# Stored data entries
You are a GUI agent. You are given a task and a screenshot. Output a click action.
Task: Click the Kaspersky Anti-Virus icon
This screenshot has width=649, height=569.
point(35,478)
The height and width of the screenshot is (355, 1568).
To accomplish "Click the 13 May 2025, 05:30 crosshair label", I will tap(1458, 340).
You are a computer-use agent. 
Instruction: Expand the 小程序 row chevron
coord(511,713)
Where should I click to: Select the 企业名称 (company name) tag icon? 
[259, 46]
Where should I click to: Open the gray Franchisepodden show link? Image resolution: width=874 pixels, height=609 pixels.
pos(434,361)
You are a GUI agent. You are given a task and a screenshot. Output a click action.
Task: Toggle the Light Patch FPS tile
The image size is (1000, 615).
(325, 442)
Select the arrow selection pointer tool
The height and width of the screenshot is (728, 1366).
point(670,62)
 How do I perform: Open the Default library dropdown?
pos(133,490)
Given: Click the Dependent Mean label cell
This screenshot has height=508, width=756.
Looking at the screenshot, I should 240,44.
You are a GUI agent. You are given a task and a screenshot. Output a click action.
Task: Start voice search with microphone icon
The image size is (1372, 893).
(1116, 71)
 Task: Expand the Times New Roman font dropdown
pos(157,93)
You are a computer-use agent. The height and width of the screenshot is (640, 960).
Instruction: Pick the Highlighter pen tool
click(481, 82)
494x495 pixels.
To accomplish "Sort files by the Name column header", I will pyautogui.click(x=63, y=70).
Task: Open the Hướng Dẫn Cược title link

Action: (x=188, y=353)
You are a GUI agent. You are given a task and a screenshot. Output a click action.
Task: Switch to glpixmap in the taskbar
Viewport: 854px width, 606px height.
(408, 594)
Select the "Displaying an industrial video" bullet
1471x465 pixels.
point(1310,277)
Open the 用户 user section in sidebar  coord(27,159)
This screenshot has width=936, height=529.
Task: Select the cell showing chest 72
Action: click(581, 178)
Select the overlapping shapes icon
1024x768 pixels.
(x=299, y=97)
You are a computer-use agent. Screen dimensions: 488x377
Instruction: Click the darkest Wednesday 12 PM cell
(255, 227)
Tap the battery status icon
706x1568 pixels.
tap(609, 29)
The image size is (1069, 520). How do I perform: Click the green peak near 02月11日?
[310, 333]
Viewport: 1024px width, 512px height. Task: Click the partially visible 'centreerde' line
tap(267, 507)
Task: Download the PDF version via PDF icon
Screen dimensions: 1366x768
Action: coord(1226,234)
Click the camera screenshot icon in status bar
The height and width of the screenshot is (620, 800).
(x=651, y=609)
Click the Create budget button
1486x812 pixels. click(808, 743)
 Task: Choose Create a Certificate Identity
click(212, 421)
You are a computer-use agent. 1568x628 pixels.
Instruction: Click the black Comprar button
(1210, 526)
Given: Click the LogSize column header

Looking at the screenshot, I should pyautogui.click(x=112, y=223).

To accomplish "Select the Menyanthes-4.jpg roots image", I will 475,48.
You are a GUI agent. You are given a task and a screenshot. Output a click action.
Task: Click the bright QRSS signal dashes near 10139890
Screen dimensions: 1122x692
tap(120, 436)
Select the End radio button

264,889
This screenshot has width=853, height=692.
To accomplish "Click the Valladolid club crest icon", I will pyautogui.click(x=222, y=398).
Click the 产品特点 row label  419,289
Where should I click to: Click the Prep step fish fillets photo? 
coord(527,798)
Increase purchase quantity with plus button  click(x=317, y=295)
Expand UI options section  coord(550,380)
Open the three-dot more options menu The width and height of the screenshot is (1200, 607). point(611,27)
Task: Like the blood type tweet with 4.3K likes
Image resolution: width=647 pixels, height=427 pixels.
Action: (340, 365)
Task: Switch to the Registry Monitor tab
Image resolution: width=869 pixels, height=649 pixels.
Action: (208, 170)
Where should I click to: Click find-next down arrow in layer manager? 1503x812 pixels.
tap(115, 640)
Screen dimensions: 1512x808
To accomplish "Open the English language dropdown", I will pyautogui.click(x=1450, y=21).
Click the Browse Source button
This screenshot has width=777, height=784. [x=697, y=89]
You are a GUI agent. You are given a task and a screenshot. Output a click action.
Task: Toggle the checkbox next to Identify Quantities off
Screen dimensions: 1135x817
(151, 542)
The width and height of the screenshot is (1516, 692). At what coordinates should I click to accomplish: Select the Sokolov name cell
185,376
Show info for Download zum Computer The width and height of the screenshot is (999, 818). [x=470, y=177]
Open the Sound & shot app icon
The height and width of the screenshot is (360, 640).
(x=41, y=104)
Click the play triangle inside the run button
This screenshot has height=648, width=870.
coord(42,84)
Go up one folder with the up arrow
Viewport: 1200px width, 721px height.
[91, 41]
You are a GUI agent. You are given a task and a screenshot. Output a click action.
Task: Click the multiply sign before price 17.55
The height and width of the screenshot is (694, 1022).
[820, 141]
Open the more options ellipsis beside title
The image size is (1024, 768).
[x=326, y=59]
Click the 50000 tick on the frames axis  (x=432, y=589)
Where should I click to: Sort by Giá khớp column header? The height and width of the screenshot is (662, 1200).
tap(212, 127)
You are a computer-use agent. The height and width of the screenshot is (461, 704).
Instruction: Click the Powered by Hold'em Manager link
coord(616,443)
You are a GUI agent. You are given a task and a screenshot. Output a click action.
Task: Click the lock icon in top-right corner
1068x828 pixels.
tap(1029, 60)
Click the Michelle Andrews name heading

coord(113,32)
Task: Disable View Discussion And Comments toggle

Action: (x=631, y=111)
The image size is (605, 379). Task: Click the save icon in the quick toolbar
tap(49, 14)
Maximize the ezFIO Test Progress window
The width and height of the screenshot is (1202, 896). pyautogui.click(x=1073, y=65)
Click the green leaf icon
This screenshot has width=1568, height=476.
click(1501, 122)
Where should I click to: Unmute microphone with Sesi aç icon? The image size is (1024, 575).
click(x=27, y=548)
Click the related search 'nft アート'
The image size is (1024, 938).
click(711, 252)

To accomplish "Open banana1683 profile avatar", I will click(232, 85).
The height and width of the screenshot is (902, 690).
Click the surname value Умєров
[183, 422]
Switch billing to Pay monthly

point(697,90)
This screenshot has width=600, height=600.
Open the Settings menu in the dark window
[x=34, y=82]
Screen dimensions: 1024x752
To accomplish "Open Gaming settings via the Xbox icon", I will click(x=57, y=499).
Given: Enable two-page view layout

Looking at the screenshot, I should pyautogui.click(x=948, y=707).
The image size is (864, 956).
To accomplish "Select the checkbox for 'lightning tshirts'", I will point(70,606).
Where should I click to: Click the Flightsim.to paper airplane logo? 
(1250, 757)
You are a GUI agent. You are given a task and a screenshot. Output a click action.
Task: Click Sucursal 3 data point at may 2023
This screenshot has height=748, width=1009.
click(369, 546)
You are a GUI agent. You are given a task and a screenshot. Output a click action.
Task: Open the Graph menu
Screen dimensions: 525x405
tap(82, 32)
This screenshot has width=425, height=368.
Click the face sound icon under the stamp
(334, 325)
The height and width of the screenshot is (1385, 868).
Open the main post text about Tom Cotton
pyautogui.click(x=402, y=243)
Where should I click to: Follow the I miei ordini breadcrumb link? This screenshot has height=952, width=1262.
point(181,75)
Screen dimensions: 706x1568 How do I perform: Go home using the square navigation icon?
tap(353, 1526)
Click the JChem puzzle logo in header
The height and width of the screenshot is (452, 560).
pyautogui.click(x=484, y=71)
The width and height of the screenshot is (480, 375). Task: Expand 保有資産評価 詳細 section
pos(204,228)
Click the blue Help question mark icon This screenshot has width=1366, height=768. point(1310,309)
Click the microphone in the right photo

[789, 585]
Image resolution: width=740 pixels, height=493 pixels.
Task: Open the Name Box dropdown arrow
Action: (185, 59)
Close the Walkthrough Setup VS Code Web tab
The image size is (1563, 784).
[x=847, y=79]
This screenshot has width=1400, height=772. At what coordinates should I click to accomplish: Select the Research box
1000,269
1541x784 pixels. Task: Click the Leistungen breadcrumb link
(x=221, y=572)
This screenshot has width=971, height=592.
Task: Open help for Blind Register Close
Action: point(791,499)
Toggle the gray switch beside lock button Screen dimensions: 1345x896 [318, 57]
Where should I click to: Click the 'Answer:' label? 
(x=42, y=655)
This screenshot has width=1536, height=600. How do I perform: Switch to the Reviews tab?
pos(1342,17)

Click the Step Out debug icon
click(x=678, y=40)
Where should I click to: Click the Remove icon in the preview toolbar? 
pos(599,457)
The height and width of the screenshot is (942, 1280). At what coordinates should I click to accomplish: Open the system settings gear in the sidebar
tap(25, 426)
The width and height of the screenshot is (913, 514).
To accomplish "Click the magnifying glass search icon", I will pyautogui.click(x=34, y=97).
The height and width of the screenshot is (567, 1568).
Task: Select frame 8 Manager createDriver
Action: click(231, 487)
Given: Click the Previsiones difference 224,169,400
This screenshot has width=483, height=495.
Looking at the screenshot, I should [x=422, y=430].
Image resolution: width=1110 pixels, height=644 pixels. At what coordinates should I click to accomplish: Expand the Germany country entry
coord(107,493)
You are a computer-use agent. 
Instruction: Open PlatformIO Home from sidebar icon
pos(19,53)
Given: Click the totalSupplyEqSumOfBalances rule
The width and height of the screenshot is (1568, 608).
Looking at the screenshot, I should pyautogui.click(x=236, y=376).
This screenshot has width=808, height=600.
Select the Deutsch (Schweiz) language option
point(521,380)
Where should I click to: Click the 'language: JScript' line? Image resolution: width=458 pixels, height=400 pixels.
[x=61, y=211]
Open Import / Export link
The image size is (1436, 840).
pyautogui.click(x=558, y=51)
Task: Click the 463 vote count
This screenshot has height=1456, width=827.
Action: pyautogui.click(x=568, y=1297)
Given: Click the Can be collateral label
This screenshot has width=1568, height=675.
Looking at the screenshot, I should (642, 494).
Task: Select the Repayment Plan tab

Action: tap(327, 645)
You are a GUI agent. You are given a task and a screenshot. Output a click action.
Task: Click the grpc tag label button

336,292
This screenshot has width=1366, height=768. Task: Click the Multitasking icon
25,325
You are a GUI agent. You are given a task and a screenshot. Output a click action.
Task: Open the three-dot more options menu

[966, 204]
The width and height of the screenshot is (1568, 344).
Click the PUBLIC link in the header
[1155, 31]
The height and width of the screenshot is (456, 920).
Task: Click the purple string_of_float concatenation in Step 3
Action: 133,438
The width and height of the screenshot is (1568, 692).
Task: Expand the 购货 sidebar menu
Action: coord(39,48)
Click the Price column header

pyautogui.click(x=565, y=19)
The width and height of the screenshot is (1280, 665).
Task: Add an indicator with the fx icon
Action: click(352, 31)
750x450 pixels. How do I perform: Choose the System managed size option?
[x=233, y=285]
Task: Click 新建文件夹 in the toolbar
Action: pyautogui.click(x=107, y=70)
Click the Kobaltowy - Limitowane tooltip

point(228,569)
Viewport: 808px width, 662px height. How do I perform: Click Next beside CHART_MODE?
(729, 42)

# Work task
Word for word, restate the lines of the data above that fall between the line holding "Given: Click the Can be collateral label" and the line holding "The width and height of the screenshot is (1568, 344).", inclusive, and no other lines.

# The answer
Given: Click the Can be collateral label
This screenshot has width=1568, height=675.
Looking at the screenshot, I should (642, 494).
Task: Select the Repayment Plan tab

Action: tap(327, 645)
You are a GUI agent. You are given a task and a screenshot. Output a click action.
Task: Click the grpc tag label button

336,292
This screenshot has width=1366, height=768. Task: Click the Multitasking icon
25,325
You are a GUI agent. You are given a task and a screenshot. Output a click action.
Task: Open the three-dot more options menu

[966, 204]
The width and height of the screenshot is (1568, 344).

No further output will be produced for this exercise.